Mounted at /content/drive


In [None]:
from google.colab import drive
drive.mount('/content/drive')

Drive already mounted at /content/drive; to attempt to forcibly remount, call drive.mount("/content/drive", force_remount=True).


In [None]:
cols = ["sentiment", "id", "date", "query", "user", "text"]
data = pd.read_csv("/content/drive/MyDrive/Projects/BERT/sentiment_data/train.csv",
                   header = None,
                   names = cols,
                   engine = "python",
                   encoding = "latin1")

In [None]:
data.drop(["id", "date", "query", "user"],
          axis=1,
          inplace=True)

In [None]:
data.head()

Unnamed: 0,sentiment,text
0,0,"@switchfoot http://twitpic.com/2y1zl - Awww, t..."
1,0,is upset that he can't update his Facebook by ...
2,0,@Kenichan I dived many times for the ball.
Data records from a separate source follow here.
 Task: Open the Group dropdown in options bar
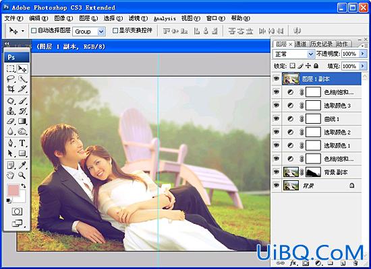coord(89,32)
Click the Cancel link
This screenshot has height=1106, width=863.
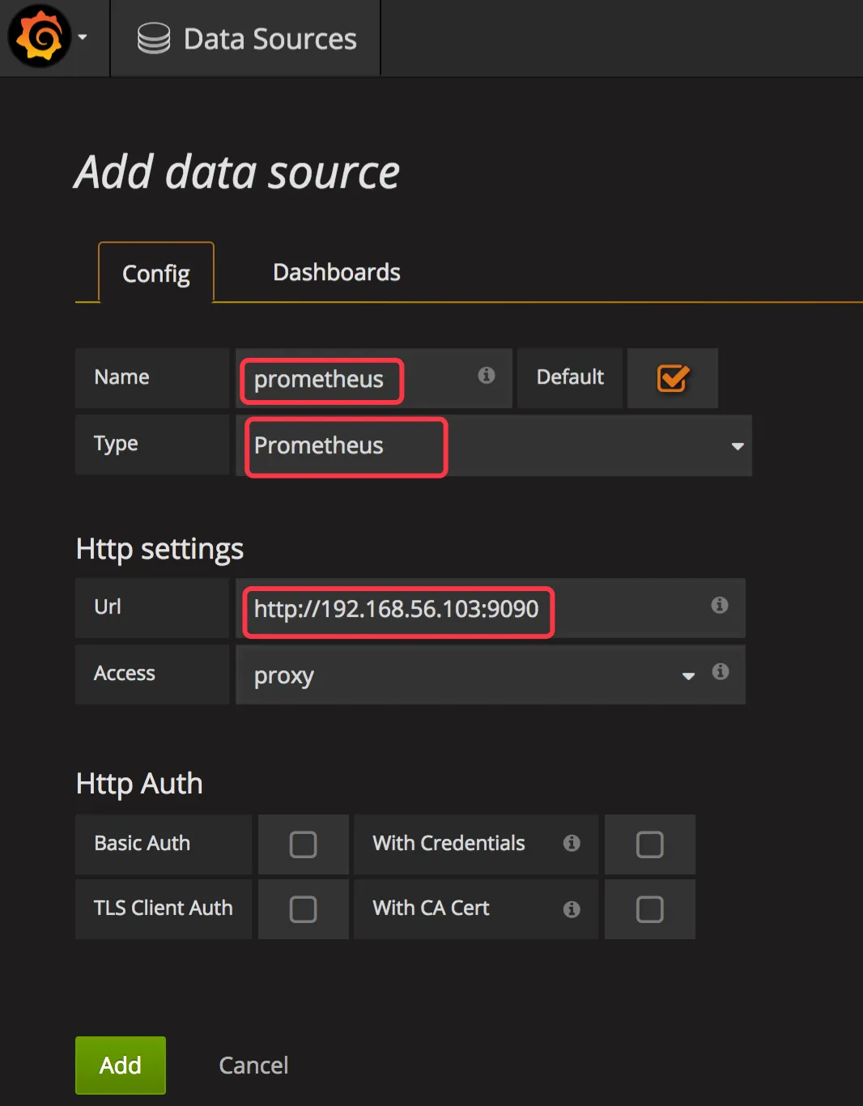tap(253, 1066)

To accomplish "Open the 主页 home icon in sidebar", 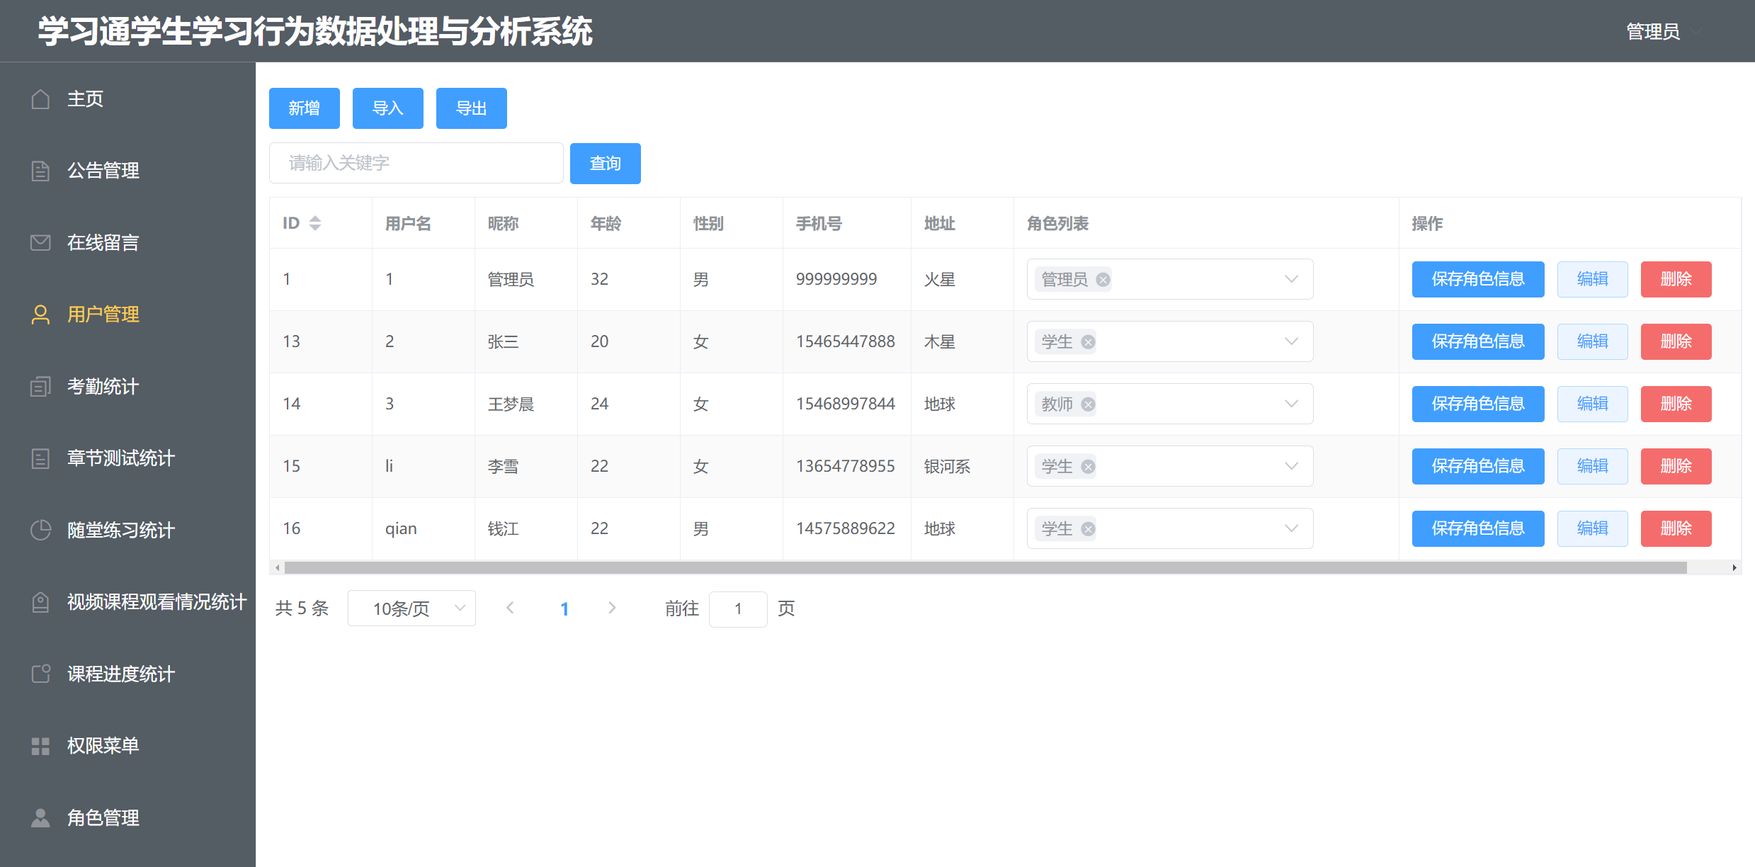I will click(x=40, y=99).
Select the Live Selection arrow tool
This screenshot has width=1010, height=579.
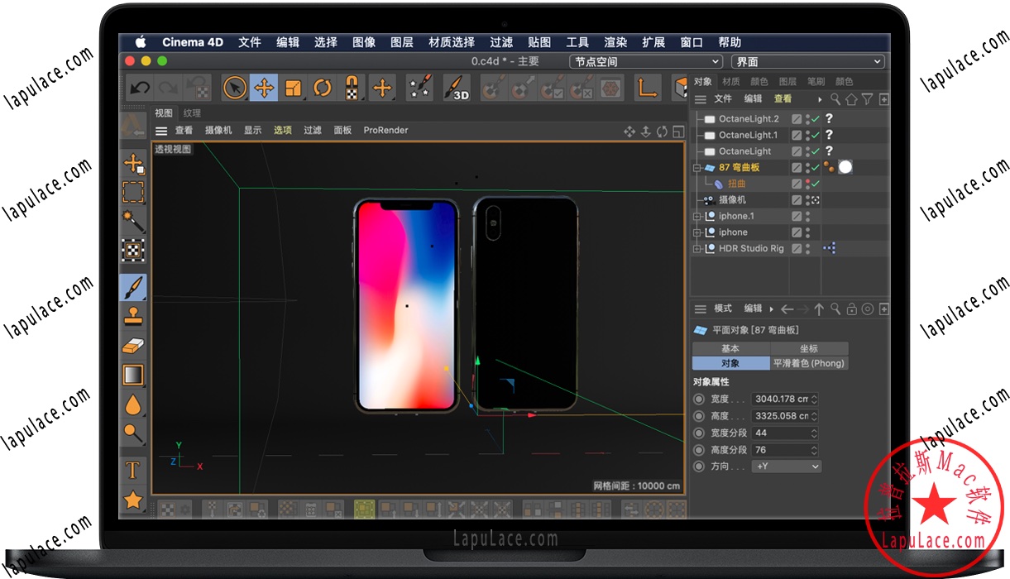point(234,88)

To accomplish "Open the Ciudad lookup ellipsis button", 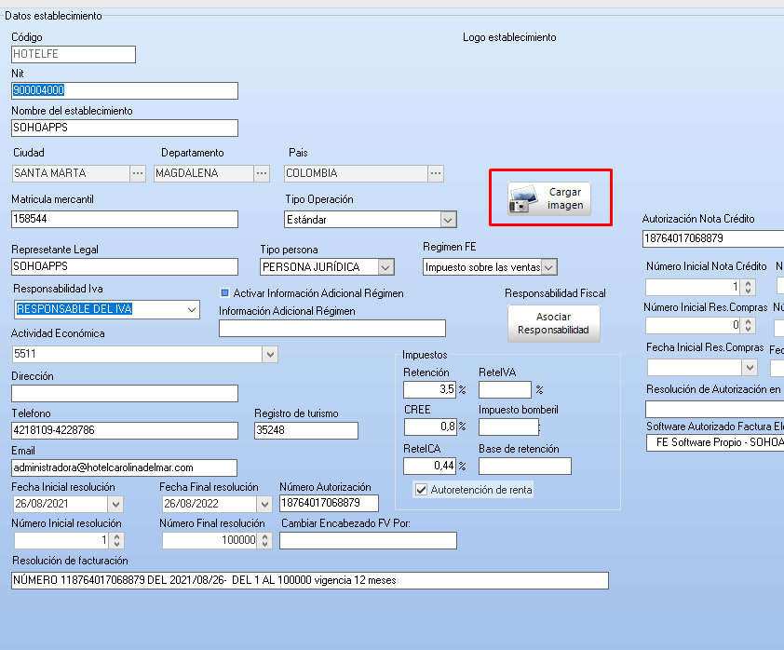I will point(138,173).
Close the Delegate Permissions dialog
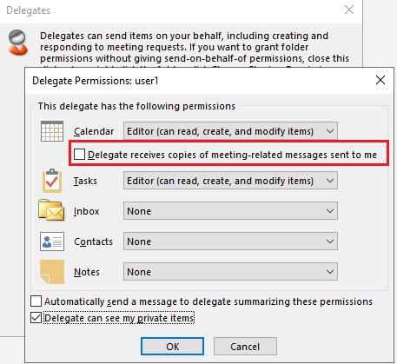This screenshot has width=397, height=364. point(380,80)

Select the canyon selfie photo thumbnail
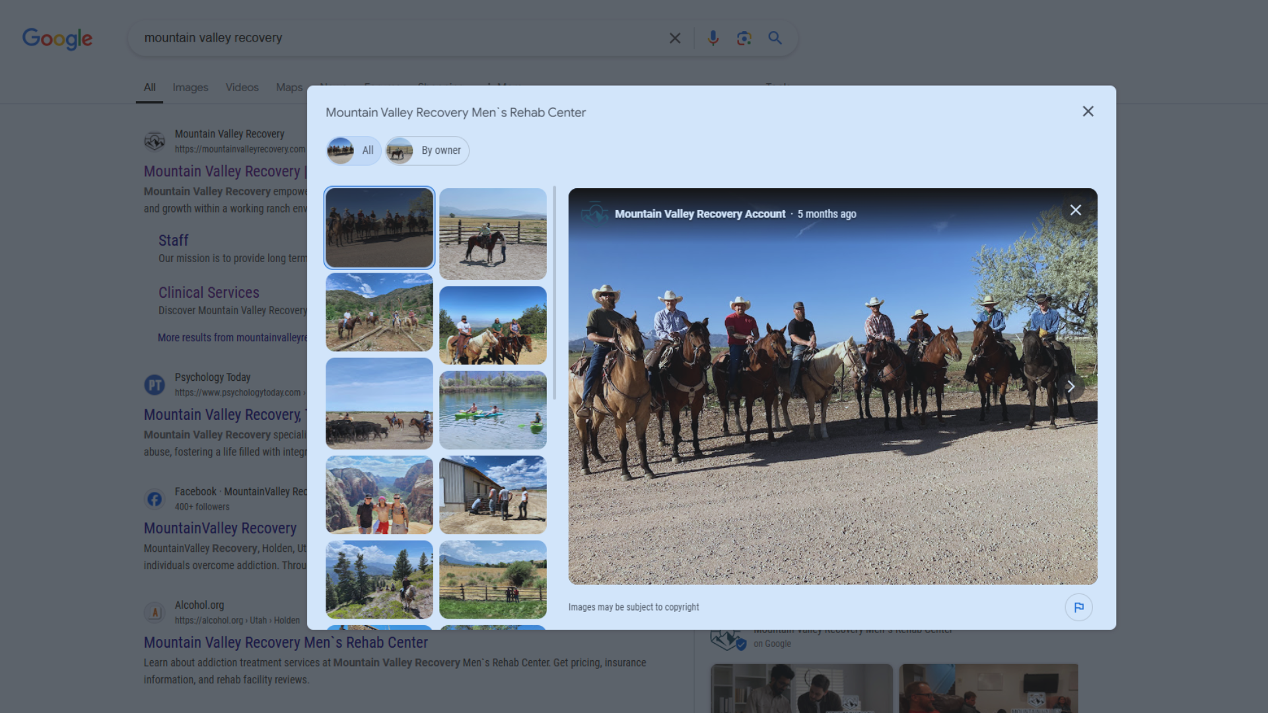click(x=379, y=494)
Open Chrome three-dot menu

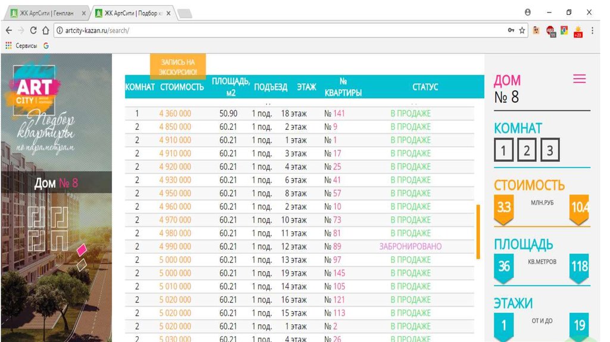[x=593, y=30]
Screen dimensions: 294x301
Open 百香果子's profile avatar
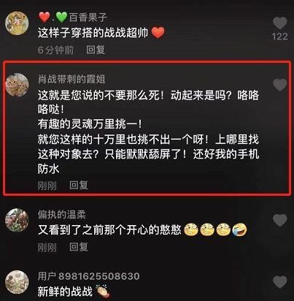point(17,23)
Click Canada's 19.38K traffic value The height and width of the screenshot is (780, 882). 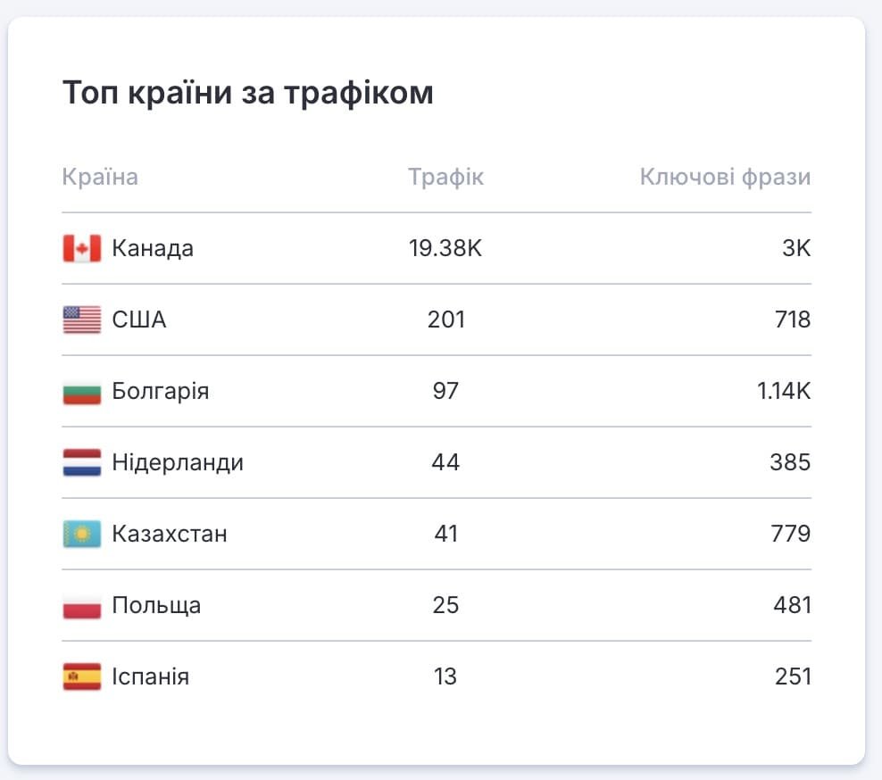(445, 248)

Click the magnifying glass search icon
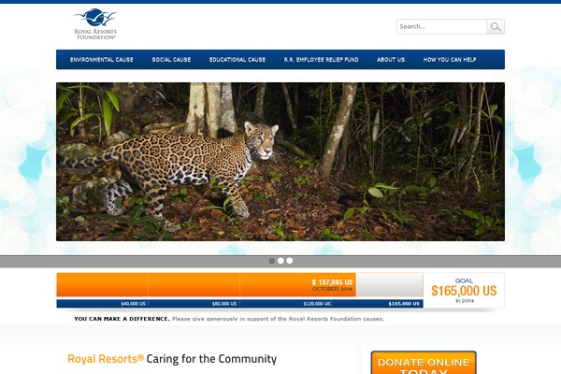[x=496, y=26]
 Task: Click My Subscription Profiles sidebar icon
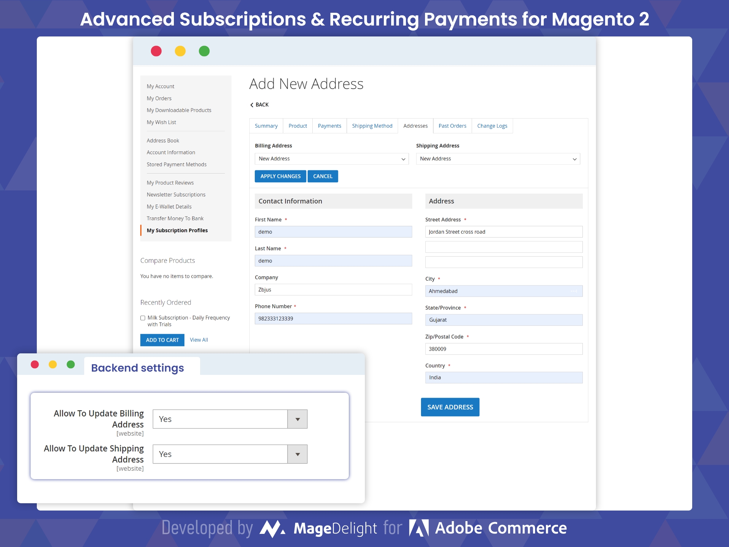(178, 230)
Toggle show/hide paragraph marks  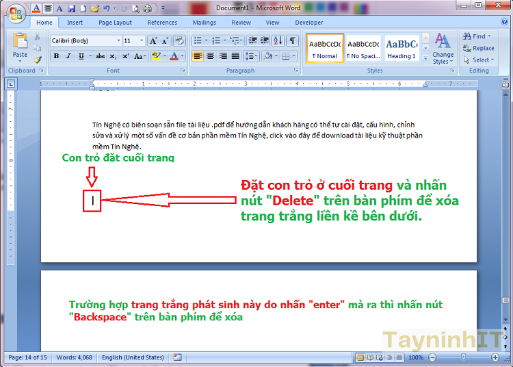coord(293,40)
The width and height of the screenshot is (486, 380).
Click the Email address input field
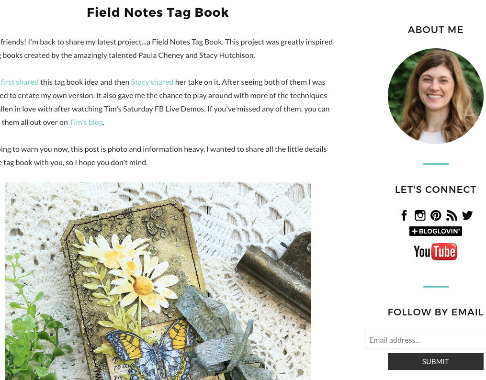pyautogui.click(x=425, y=340)
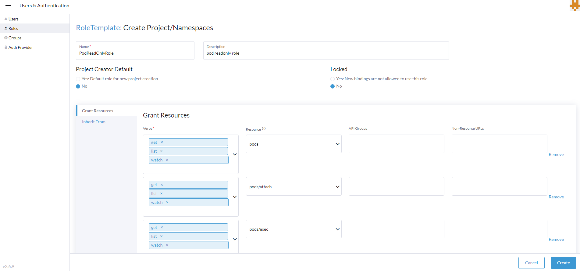Click the Description input field

coord(326,53)
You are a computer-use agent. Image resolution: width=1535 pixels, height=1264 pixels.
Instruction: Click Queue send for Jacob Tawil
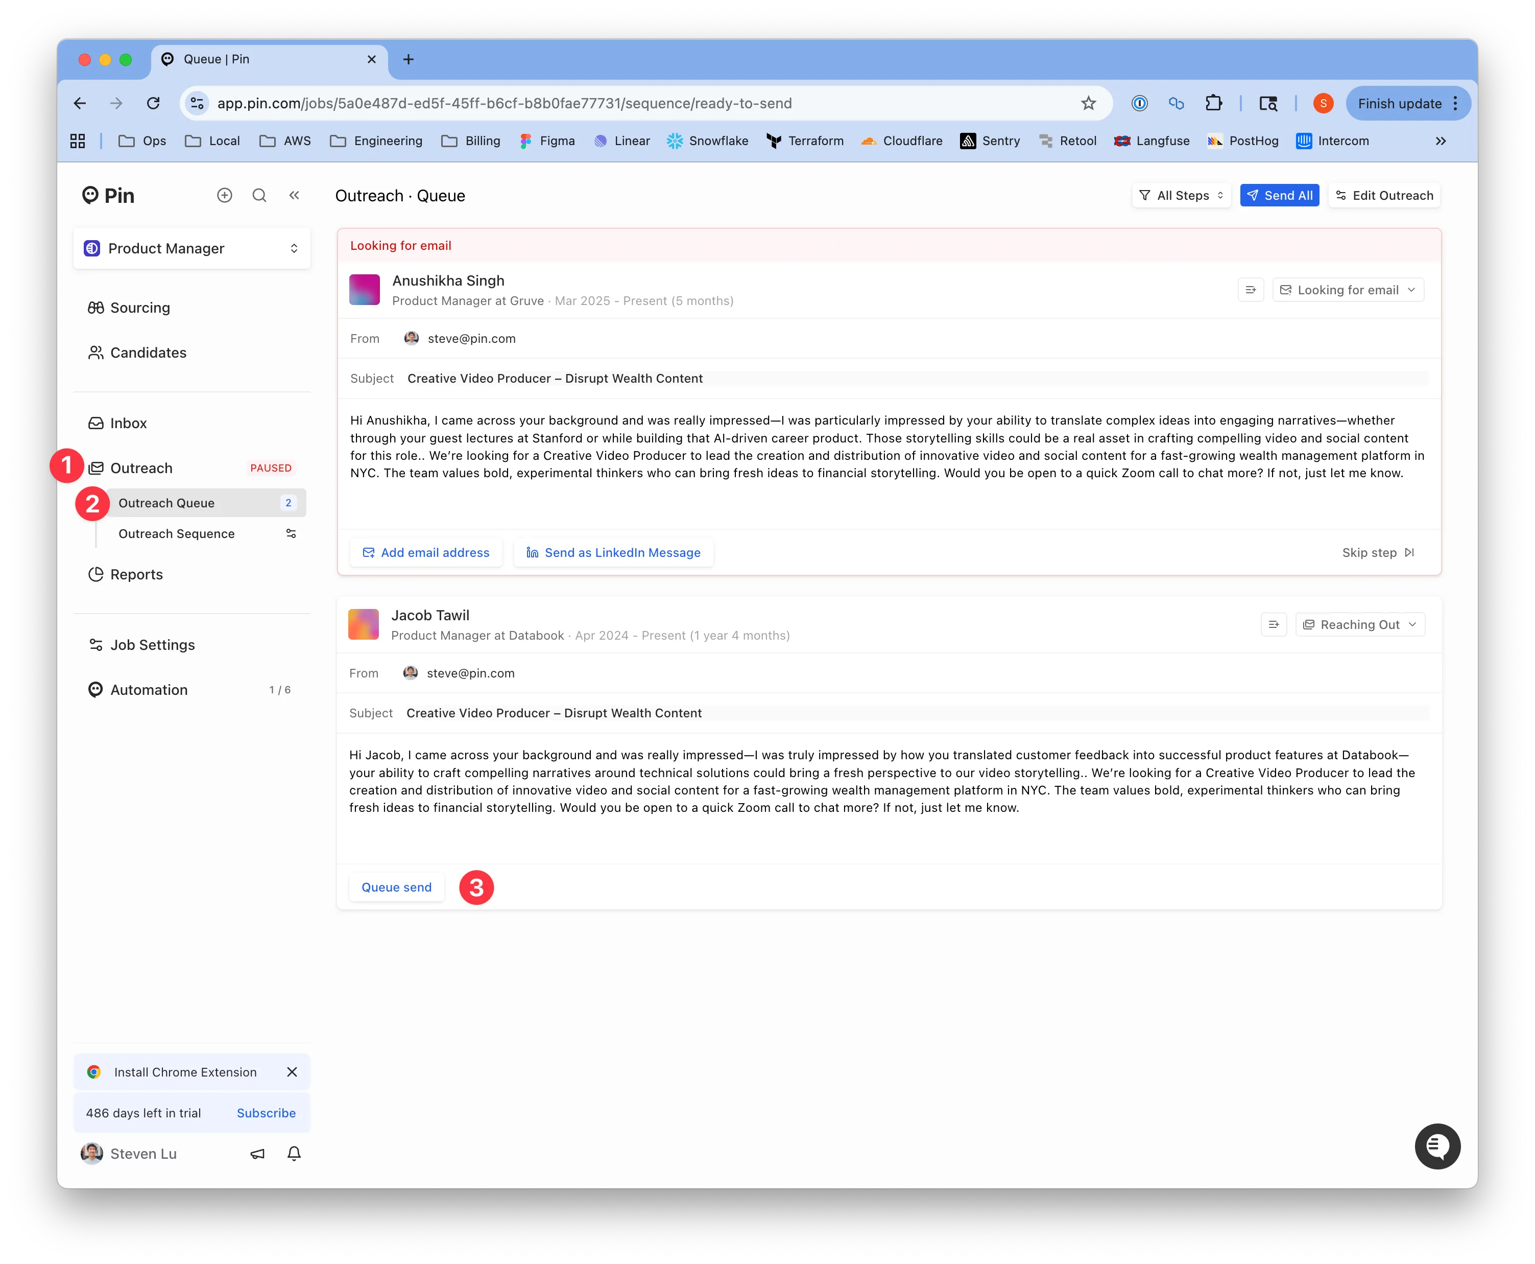point(397,887)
Man...
3,0,my whole body feels itchy and like its on fire
4,0,"@nationwideclass no, it's not behaving at all...."


**Cleaning Data**

In [None]:
def clean_tweet(tweet):
    tweet = BeautifulSoup(tweet, "lxml").get_text()
    tweet = re.sub(r"@[A-Za-z0-9]+", ' ', tweet)
    tweet = re.sub(r"https?://[A-Za-z0-9./]+", ' ', tweet)
    tweet = re.sub(r"[^A-Za-z.!?]", ' ', tweet)
    tweet = re.sub(r" +", ' ', tweet)
    return tweet

In [None]:
data_clean = [clean_tweet(tweet) for tweet in data.text]

In [None]:
data_labels = data.sentiment.values
data_labels[data_labels == 4] = 1

**Tokenization**

In [None]:
FullTokenizer = bert.bert_tokenization.FullTokenizer
bert_layer = hub.KerasLayer("https://tfhub.dev/tensorflow/bert_en_uncased_L-12_H-768_A-12/4", 
                            trainable=False)
vocab_file = bert_layer.resolved_object.vocab_file.asset_path.numpy()
do_lower_case = bert_layer.resolved_object.do_lower_case.numpy()
tokenizer = FullTokenizer(vocab_file, do_lower_case)

In [None]:
tokenizer.tokenize("My dog loves chicken.. haha..")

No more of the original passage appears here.